This year’s resolution of a case dating back to 2009 involving the extradition and prosecution of a people smuggler illustrates the complexities involved in prosecuting crimes that cross jurisdictional and international boundaries. Afghan national Sayed Abbas (37) played a pivotal role in smuggling asylum seekers on boats from Indonesia to Australia between March 2009 and August 2011. In 2015, he was extradited to Australia from Indonesia to face 27 charges relating to people smuggling offences.
Mr Abbas organised and facilitated three boats, the SIEV 38, SIEV 41 and SIEV 260, which carried 209 asylum seekers to Australia. Passenger witnesses from each of the boats gave evidence of their direct dealings with Mr Abbas. They identified him as the person they negotiated prices with to travel to Australia on the boats, and as the person who collected payment. The cost of the journey ranged from US$5,000 to US$10,000.
Witnesses also said Mr Abbas arranged their accommodation in and transport to and around Indonesia, gave them instructions about their departure, and told them to destroy their passports before arriving in Australia.
Other witnesses said they were given Mr Abbas’ name and number as the person who could organise their travel from Indonesia to Australia by boat, before they had departed their country of origin. The witnesses giving evidence came from Afghanistan, Pakistan and Iran.
Prosecuting this offence presented a number of challenges for the CDPP, including a lengthy extradition process. The request to extradite Mr Abbas was made in 2010. He was finally surrendered to Australian officials on 13 August 2015, who escorted him back to Perth where he was formally arrested.
Another challenge for prosecutors was proving Mr Abbas’ identity, particularly because much of the offending had taken place almost 10 years earlier.

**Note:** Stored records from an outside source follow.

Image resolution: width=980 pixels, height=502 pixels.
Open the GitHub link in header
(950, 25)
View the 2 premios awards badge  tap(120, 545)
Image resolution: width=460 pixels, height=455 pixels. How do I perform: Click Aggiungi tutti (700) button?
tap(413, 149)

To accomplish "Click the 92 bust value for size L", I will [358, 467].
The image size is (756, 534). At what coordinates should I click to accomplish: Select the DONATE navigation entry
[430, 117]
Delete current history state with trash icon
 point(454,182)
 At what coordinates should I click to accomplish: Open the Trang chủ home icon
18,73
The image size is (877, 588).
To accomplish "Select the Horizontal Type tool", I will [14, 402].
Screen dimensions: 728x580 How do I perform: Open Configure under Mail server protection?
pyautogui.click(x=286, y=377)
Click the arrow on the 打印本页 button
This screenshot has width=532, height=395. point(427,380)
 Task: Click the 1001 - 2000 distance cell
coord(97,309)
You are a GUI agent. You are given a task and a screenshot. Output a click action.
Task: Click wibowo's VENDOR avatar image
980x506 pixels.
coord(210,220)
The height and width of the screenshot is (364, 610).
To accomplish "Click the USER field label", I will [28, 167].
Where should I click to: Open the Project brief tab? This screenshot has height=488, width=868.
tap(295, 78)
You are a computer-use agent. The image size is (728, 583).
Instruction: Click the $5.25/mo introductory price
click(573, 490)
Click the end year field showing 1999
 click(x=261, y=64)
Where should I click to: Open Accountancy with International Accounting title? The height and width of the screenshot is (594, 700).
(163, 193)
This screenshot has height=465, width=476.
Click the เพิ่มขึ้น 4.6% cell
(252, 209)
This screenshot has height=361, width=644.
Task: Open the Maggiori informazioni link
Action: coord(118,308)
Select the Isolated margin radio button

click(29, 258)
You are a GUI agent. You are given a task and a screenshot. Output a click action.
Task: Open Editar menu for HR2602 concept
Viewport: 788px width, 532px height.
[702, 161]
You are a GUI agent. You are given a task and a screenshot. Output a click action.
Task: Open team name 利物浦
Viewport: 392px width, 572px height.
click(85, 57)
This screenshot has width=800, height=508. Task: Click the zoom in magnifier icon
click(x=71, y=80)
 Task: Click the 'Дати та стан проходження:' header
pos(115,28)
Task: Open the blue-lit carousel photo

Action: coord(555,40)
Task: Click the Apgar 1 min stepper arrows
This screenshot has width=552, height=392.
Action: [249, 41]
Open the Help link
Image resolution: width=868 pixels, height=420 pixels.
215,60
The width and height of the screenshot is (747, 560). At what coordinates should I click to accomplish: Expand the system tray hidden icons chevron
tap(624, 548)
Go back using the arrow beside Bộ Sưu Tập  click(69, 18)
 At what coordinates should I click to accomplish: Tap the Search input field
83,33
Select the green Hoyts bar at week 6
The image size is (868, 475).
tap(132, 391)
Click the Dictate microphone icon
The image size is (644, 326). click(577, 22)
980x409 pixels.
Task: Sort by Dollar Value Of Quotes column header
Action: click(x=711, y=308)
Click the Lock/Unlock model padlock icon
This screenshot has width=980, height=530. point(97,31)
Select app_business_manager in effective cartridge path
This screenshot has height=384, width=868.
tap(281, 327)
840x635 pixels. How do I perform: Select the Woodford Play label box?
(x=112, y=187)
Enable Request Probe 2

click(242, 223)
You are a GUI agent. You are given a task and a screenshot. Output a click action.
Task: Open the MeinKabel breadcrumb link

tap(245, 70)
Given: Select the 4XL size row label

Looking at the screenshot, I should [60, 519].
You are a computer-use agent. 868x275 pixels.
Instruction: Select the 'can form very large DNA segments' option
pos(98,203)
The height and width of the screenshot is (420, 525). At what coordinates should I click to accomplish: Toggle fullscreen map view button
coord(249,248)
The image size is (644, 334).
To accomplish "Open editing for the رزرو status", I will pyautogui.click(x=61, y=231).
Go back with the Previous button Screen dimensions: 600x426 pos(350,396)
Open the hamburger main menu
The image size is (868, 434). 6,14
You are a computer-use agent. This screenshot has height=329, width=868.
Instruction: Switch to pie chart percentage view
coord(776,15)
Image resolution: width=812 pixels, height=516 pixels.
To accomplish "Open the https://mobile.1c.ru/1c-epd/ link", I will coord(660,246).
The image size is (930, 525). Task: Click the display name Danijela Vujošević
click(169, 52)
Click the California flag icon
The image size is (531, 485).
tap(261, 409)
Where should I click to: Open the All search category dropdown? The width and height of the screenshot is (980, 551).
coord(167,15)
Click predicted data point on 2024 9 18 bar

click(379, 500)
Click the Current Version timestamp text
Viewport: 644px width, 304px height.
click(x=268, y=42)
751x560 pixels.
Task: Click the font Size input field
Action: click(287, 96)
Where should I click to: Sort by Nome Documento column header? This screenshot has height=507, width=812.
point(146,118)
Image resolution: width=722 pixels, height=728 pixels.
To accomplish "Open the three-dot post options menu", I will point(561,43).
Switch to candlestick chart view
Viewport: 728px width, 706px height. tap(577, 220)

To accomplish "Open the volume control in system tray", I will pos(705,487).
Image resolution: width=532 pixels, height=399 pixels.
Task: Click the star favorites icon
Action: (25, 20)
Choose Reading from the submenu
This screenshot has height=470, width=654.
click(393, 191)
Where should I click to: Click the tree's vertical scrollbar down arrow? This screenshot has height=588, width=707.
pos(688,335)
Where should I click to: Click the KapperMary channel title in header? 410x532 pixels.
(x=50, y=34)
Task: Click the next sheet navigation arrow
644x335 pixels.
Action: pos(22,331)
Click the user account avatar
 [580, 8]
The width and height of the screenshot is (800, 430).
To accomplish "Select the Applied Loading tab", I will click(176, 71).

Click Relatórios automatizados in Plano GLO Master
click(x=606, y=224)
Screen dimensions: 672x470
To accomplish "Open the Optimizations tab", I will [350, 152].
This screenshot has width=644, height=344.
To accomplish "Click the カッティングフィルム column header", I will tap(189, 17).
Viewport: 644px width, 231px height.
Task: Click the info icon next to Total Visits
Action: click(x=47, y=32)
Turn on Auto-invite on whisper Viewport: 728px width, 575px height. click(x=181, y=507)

Passenger witnesses had identified the accused from photo boards in 2009 and 2012.
In addition, very few passenger witnesses could speak English. This meant a number of translators were required across different language groups, both in the lead up to the trial and during the hearings.
Mr Abbas’ involvement in facilitating three illegal boat arrivals to Australia was motivated by substantial financial reward.
In March 2018, Mr Abbas was sentenced to 12 years’ imprisonment, with a non-parole period of seven years and three months, backdated to start on 8 May 2012.
The CDPP successfully appealed this decision, and on 24 April 2019, Mr Abbas’ sentence was increased to 14 years’ with a non-parole period of nine years, backdated to start on 8 May 2012.
This means Mr Abbas will first be eligible for parole on 8 May 2021, rather than 8 August 2019.